• _Texto de trabajo_:

== == ==

Y dado el previsible deterioro de sus carteras, queda por concretar con qué estímulos a la concesión de crédito van a contar las entidades financieras para impedir que las tensiones de liquidez devenguen en riesgos de insolvencia cortocircuitándose así la acción de los bancos centrales. Han de considerarse la concesión de avales públicos, la coinversión junto con instrumentos públicos o el relajamiento transitorio y limitado de determinadas reglas de cumplimiento, en la medida en la que pueda determinarse con certeza el carácter temporal del impacto sobre sus balances.
Y por último, es necesario garantizar la sostenibilidad de las finanzas públicas, que están ya actuando como último garante de la continuidad del sistema productivo. Los mercados y los bancos centrales son en primera instancia los proveedores de recursos para la financiación del estímulo fiscal sin precedentes que requiere la pandemia. Es previsible que en la medida en la que los bancos centrales continúen incrementando sus balances, los mercados eviten estampidas como las vividas durante la Gran Recesión. En este sentido, también el BCE ha creado un programa temporal de compras de activos hasta 750.000 millones de Euros hasta fin de 2020. Con ello se mantendría una curva de tipos compatible con la fase de desaceleración profunda, unos costes asumibles de financiación de los déficits públicos, así como un efecto multiplicador superior de los estímulos fiscales y monetarios.
Y además, en el caso europeo hay que avanzar en el proceso de reparto de los esfuerzos financieros de los Estados. La apelación al BCE permitiría la financiación de los déficits, pero no resolverá por sí solo el deterioro profundo de las cuentas públicas. El recurso a mecanismos como el MEDE, la mutualización de deuda emitida con carácter excepcional o la creación de fondos paneuropeos ad hoc para financiar el esfuerzo fiscal de los países de la Unión, la coordinación de las políticas nacionales europeas, en suma, son garantía y cortocircuitos necesarios para impedir el contagio de los efectos de la crisis sanitaria a las cuentas públicas y a las áreas estratégicas de nuestras economías.

== == ==

• _Datos registrados_:

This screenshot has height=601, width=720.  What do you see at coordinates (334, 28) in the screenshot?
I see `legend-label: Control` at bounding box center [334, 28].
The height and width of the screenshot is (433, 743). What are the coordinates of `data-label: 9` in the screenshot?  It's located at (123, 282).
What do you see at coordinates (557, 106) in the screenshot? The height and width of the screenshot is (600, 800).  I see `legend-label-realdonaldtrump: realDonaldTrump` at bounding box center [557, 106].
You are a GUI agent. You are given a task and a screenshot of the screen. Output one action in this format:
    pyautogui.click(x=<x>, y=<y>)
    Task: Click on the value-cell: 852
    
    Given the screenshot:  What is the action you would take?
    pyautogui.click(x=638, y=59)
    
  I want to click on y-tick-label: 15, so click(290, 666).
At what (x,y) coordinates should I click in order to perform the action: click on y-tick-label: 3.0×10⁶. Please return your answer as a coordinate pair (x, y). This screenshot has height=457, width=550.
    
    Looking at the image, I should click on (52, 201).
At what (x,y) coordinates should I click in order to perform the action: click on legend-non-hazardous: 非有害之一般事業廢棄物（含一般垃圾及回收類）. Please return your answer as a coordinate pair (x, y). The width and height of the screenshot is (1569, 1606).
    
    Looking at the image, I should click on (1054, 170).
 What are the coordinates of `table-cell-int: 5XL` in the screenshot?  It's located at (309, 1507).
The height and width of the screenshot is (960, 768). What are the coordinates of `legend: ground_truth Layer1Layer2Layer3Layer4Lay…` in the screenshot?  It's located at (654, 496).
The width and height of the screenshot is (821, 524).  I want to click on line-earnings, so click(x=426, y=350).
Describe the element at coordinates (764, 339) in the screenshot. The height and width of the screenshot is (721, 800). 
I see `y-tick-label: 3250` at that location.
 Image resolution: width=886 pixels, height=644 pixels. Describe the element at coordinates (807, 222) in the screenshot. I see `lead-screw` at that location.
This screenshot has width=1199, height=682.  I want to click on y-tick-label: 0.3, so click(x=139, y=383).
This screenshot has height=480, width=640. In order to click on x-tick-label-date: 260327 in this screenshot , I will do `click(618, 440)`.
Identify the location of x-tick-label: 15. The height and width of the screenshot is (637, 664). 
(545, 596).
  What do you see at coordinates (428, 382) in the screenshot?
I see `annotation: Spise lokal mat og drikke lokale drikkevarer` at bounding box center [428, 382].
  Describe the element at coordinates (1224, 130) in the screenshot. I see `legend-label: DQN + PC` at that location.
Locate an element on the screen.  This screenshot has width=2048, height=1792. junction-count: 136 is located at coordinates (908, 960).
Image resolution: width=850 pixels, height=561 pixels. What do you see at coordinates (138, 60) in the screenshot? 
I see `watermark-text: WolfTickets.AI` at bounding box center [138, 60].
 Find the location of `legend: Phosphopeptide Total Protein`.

== == ==

• _Tarea 1_:
Según el texto sobre la financiación pública ante la pandemia, ¿de qué cuantía es el programa temporal de compras de activos creado por el BCE?
• _Tarea 2_:
Transcribe del texto sobre la financiación pública ante la pandemia el fragmento que va de "Y dado el previsible" a "sobre sus balances.".

• _Respuesta 1_:
Hasta 750.000 millones de euros, hasta fin de 2020.

• _Respuesta 2_:
Y dado el previsible deterioro de sus carteras, queda por concretar con qué estímulos a la concesión de crédito van a contar las entidades financieras para impedir que las tensiones de liquidez devenguen en riesgos de insolvencia cortocircuitándose así la acción de los bancos centrales. Han de considerarse la concesión de avales públicos, la coinversión junto con instrumentos públicos o el relajamiento transitorio y limitado de determinadas reglas de cumplimiento, en la medida en la que pueda determinarse con certeza el carácter temporal del impacto sobre sus balances.